In a statement released alongside the CQC’s inspection report for Yeovil District Hospital Foundation Trust on Wednesday, deputy chief inspector of hospitals Professor Ted Baker said it was a matter for the trust how it tackled issues of understaffing identified by inspectors in the emergency department and intensive care unit.
He said: “It is for the board of the trust to determine whether this is best achieved through additional recruitment, or [if] it can be achieved through changes to the existing model of care.”
Professor Baker then told HSJ the emphasis on the board’s freedom to decide how to tackle staffing issues was intentional and was to clarify the CQC’s position on staffing.

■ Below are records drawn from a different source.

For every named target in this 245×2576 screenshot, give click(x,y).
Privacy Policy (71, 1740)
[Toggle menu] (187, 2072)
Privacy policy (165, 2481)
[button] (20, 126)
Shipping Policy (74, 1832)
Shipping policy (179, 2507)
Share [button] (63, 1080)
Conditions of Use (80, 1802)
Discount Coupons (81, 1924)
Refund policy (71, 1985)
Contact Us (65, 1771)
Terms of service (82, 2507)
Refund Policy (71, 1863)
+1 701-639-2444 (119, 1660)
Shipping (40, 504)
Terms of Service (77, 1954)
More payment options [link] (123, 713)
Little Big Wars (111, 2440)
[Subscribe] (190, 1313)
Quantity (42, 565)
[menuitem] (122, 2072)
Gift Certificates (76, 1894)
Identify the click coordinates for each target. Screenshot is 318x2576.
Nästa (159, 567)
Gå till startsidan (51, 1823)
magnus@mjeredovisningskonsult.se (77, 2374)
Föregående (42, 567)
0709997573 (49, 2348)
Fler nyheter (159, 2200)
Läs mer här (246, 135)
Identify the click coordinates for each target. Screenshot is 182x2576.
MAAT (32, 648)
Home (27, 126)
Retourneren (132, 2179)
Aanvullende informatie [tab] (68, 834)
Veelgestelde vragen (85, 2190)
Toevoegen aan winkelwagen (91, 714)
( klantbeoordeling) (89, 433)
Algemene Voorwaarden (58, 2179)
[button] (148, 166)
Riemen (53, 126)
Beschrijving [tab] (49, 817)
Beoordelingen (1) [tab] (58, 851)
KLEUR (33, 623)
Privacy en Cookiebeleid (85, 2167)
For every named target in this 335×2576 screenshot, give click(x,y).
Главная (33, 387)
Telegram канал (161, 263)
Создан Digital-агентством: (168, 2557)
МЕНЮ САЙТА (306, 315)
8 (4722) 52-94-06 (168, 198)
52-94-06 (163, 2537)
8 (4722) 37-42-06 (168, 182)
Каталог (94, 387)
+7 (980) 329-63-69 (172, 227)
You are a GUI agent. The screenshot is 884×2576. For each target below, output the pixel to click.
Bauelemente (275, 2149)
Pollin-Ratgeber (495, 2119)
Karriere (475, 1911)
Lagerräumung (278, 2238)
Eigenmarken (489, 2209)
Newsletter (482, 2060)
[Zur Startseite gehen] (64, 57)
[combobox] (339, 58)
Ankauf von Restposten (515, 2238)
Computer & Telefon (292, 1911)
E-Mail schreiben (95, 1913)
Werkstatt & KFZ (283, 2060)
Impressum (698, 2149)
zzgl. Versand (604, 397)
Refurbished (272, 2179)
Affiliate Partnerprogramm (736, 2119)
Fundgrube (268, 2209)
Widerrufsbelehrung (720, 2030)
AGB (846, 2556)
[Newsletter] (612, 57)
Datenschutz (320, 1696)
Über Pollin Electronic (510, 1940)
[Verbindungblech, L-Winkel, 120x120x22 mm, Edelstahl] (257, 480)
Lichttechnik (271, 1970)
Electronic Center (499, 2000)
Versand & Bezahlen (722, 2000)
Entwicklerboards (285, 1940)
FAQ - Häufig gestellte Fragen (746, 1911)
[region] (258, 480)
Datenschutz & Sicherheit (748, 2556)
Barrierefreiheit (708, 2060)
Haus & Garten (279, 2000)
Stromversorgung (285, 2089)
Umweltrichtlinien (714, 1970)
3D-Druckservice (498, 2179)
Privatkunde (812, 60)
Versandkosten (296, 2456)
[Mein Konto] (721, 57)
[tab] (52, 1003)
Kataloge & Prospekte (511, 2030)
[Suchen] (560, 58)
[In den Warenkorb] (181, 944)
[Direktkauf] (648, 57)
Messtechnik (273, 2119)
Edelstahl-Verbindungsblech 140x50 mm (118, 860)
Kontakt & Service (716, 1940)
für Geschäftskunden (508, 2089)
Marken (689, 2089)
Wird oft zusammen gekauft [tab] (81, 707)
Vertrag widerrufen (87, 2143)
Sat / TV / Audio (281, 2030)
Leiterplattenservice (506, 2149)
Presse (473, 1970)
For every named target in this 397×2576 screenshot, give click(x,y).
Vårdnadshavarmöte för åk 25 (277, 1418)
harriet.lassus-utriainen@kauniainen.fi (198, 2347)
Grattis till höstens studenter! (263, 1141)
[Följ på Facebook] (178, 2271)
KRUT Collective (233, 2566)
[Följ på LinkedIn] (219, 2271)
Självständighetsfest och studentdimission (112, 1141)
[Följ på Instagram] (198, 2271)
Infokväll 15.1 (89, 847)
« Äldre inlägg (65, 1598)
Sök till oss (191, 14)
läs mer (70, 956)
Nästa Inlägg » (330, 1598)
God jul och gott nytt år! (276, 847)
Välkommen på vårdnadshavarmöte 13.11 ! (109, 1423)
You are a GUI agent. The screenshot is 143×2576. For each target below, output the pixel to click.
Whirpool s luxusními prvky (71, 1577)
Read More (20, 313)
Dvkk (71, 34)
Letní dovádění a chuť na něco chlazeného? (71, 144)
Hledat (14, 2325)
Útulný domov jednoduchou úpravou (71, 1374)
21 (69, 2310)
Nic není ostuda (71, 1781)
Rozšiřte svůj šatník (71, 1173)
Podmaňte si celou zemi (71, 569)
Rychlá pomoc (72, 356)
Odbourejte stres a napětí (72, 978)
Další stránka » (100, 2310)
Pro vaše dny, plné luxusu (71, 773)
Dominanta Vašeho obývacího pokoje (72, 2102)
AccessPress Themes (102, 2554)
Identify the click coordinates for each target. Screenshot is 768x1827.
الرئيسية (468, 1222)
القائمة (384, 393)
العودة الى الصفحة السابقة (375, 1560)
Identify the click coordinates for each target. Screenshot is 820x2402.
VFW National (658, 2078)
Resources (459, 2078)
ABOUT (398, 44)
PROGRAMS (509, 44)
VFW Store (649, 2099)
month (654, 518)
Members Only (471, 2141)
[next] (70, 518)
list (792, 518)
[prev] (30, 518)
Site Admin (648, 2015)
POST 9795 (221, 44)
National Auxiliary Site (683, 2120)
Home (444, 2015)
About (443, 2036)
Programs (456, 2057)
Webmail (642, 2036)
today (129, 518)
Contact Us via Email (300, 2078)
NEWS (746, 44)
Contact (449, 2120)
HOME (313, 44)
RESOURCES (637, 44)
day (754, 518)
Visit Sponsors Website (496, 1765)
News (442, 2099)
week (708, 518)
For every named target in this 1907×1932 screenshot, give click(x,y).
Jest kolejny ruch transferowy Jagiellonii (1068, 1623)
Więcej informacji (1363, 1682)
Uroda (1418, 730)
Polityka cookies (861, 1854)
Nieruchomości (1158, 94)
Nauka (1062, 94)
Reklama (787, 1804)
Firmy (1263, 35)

He said: “We felt the need to clarify that we are not trying to take away the autonomy of organisations and just dictate crude staffing levels based on arbitrary standards. We are challenging organisations to assess their staffing in a more sophisticated way to demonstrate to us that they have achieved safe staffing.
“The CQC is often characterised as telling people they have to recruit more staff and that is a simplistic representation of our view. We are very keen not to take away the autonomy of boards and trusts to run their own affairs but they have to ensure they have safe staffing and we are not going to back off on that.”
He added: “Trusts can take different approaches to ensure safe staffing and we are totally open to that provided they are credible and they can justify what they are doing. What we can’t accept is where a trust has its own a benchmark for safe staffing but isn’t meeting it.”
The CQC’s comments come after more than 60 NHS trusts were targeted for overspending on staff last week as part of the NHS “reset”.
In a recent interview with HSJ, NHS Improvement chief executive Jim Mackey said he believed there had been “misinterpretations” of CQC recommendations, which then led to trusts not making planned changes, and he had discussed this with CQC chief executive David Behan.
Professor Baker said the CQC’s comments this week were not a result of any external influence, the CQC was solely making clear its position.
He added: “We are not telling trusts to increase staffing to arbitrary numbers, our position is that we expect trusts to staff their services safely and we expect them to be able to demonstrate to us that what they are providing is safe. What measures they use is for them to select but they obviously need to be credible and believable with us.”
He said hypothetically if a trust created a new care model to address a staffing issue the CQC would look at how quickly that would be implemented. “We would expect them to deal with safety issues in a speedy manner and interim measures may be entirely appropriate,” he said.